A globe-shaped object that goes around the sun but that has not cleared its orbit is classified as a "dwarf planet." This is of course historically contingent. In the early days of a solar system, perhaps there would be large star-circling round things that have not yet cleared their orbit. This speaks to the strangeness of definitions alluded to above. The definition we use today to classify our solar system's objects applies to a solar system developed to the extent ours is developed. The IAU nomenclature would probably need revisions if applied to all planetary-star systems in the Universe.
This scheme is not without its critics and there is indeed debate. Some of that debate is a bit nitpicky but still interesting. For example, Alan Stern, with NASA, notes that many planets have not really cleared their orbit, noting in relation to the Pluto controversy, "If Neptune had cleared its zone, Pluto wouldn't be there." Yes, apparently heavenly bodies have irony.
Anyway, as implied, Pluto is not classed as a planet because it has not cleared its orbit. Therefore it is a Dwarf Planet. Since it is far away (farther than Neptune) it also gets classed as a Trans-Neptunian Object. Furthermore, it is a Plutoid. That is simply a newer term applied to Trans-Neptuina dwarf planets.

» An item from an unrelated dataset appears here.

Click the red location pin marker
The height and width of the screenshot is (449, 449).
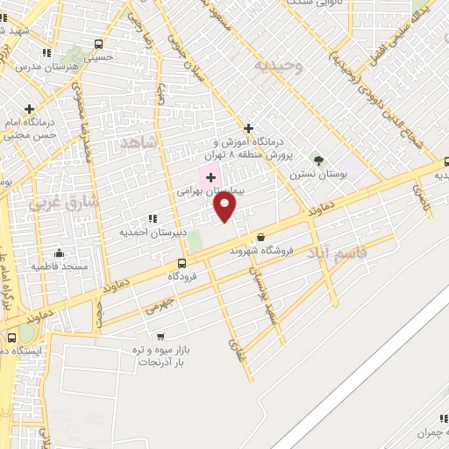tap(224, 207)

The term Plutoid, then, refers to a dwarf planet, which for various reasons is apparently always specifically an ice dwarf, which is a trans-Neptunian body (orbiting most of the time beyond Neptune) that is sufficiently massive to be shaped like a globe. This term, plutoid, is officially adopted A plutoid or ice dwarf is a trans-Neptunian dwarf planet, i.e. a body orbiting beyond Neptune that is large enough to be rounded in shape. The term plutoid was adopted by the International Astronomical Union's Committee on Small Bodies Nomenclature, but not by the working group on Planetary System Nomenclature. So you can use Plutoid or Dwarf Planet, or Ice Dwarf, depending on whom you wish to annoy.
Pluto, Eris, Haumea, and Makemake are the only known Plutoids. They are small enough and far enough away that more could be discovered.
I would say, "the only known Plutoids that are accepted as dwarf planets by the IAU". More already have been discovered, even recommended for classification as dwarf planets, but aren't officially there yet:
Orcus, Quaoar, Sedna, Salacia, Varuna, Ixion -- and those are just one that have non-numerical names...
Then there is the first dwarf planet to be discovered -- and it's not Pluto: Ceres, the planetino whose namesake gave us "cereal". It was discovered in 1801, before even Neptune, and was initially regarded as a planet; it's now officially just another dwarf planet. (And it was visited with a spacecraft ahead of Pluto.)
The practical problem that led to the need to come up with this definition of a planet is one of sheer number: If we were to accept Pluto as "The Ninth Planet", it would immediately have to take 10th place, as Ceres would be forced to return to planetary status as #5, displacing Jupiter. Then, joining Pluto as #10, would be the above-mentioned plutinos, plus, eventually, the other existing discoveries, and then future discoveries.
Anyone up to memorizing the names of the 537 "planets"?? No, me neither. We need a manageable number, and 8 is it.
The problem with poor Pluto is that it is indistinguishable from all its other Trans-Neptunian brethren. Sentimentality does not make it special, unfortunately. Nor would it in being the first discovered, which it also isn't. Too bad Clyde Tombaugh didn't keep looking, but he was simply lucky to have spotted Pluto in the first place...
In short, Pluto is not a planet because it never was. A case of mistaken identity. (Hello, Alan Stern?) Still, paying it a visit is very cool, and this issue doesn't detract from that.